# Cutting Cards



## rem50 (Jan 5, 2012)

I have always wanted to cut a card after seeing Bill Hayes do it on a video. I kept telling myself to wait till I got more proficient. Well, from ten yards I regularly hit 7 or 8 of 10 at a can. Even after it is cut in half I still hit it regularly. Today was the big day. I set up to cut a card. I only went 6 yards ( I heard someone else say that is where they started) drew back, and shot 20 shots at that thing and scared the crap out of it! Ha! A couple times I breezed right past touching the sides and knocking it over but never hit the card properly to cut it. Until I get better I guess I'll stick to scissors........ Thank God I know how use a lighter!


----------



## Charles (Aug 26, 2010)

But you can feel really good that at least you started! You will get it before long.

Cheers ..... Charles


----------



## catburn (Feb 1, 2012)

Keep after it. I have yet to cut a card clean at 10 meters. At around 6, it happens often enough to keep me interested.


----------



## Sofreto (May 10, 2012)

The only place I know that can cut cards is in Las Vegas

Cheers,

Sofreto


----------



## Aras (Apr 2, 2011)

catburn said:


> Keep after it. I have yet to cut a card clean at 10 meters. At around 6, it happens often enough to keep me interested.
> View attachment 21099


what ammo do you use?


----------



## rem50 (Jan 5, 2012)

Aras said:


> Keep after it. I have yet to cut a card clean at 10 meters. At around 6, it happens often enough to keep me interested.
> View attachment 21099


what ammo do you use?
[/quote]good question! I was using 3/8 steel myself


----------



## treefork (Feb 1, 2010)

Practice can be fun!


----------



## lightgeoduck (Apr 3, 2011)

treefork said:


> Practice can be fun!

Data block.
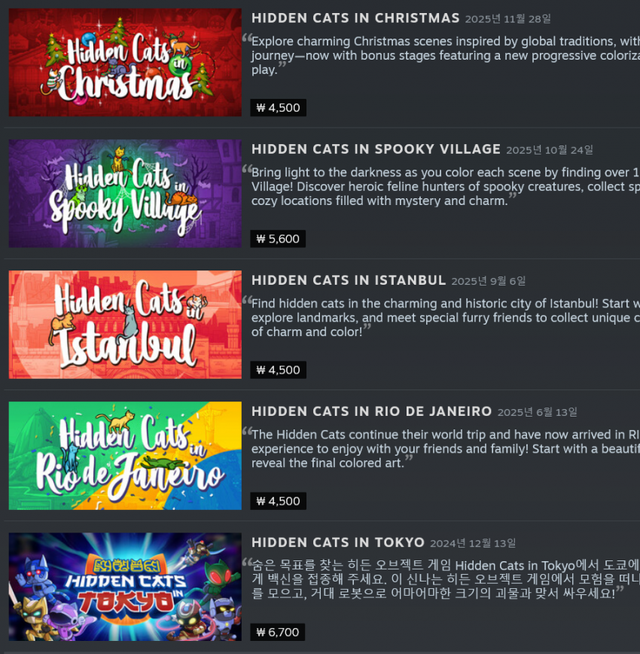Select the ₩ 4,500 price for Istanbul game
The height and width of the screenshot is (654, 640).
[x=278, y=370]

To-do list.
1. From the card-cutting thread, reproduce the stretch from "# Cutting Cards" through "(Aug 26, 2010)".
2. Carry the card-cutting thread forward from its last line.

Solved problems.
1.
# Cutting Cards



## rem50 (Jan 5, 2012)

I have always wanted to cut a card after seeing Bill Hayes do it on a video. I kept telling myself to wait till I got more proficient. Well, from ten yards I regularly hit 7 or 8 of 10 at a can. Even after it is cut in half I still hit it regularly. Today was the big day. I set up to cut a card. I only went 6 yards ( I heard someone else say that is where they started) drew back, and shot 20 shots at that thing and scared the crap out of it! Ha! A couple times I breezed right past touching the sides and knocking it over but never hit the card properly to cut it. Until I get better I guess I'll stick to scissors........ Thank God I know how use a lighter!


----------



## Charles (Aug 26, 2010)

2.
That's for sure...and on the plus side, even if you don't get that cut, it will improve your skills on even the slightest bigger targets.. I am sure you will hit spoons and bottle caps in no time.

As the saying goes " Aim small miss small"

LGD


----------



## Aras (Apr 2, 2011)

rem50 said:


> Keep after it. I have yet to cut a card clean at 10 meters. At around 6, it happens often enough to keep me interested.
> View attachment 21099


what ammo do you use?
[/quote]good question! I was using 3/8 steel myself
[/quote]
Well then I think I need stronger bands, I can only cut halfway of the card :C


----------



## catburn (Feb 1, 2012)

Aras said:


> Keep after it. I have yet to cut a card clean at 10 meters. At around 6, it happens often enough to keep me interested.
> View attachment 21099


what ammo do you use?
[/quote]good question! I was using 3/8 steel myself
[/quote]
Well then I think I need stronger bands, I can only cut halfway of the card :C
[/quote]
I'm partial to 7/16".


----------



## Berkshire bred (Mar 4, 2012)

i have yet to try to cut a card but i guess that it is the same idea as everything else to do with a slingshot, practice, practice,practice.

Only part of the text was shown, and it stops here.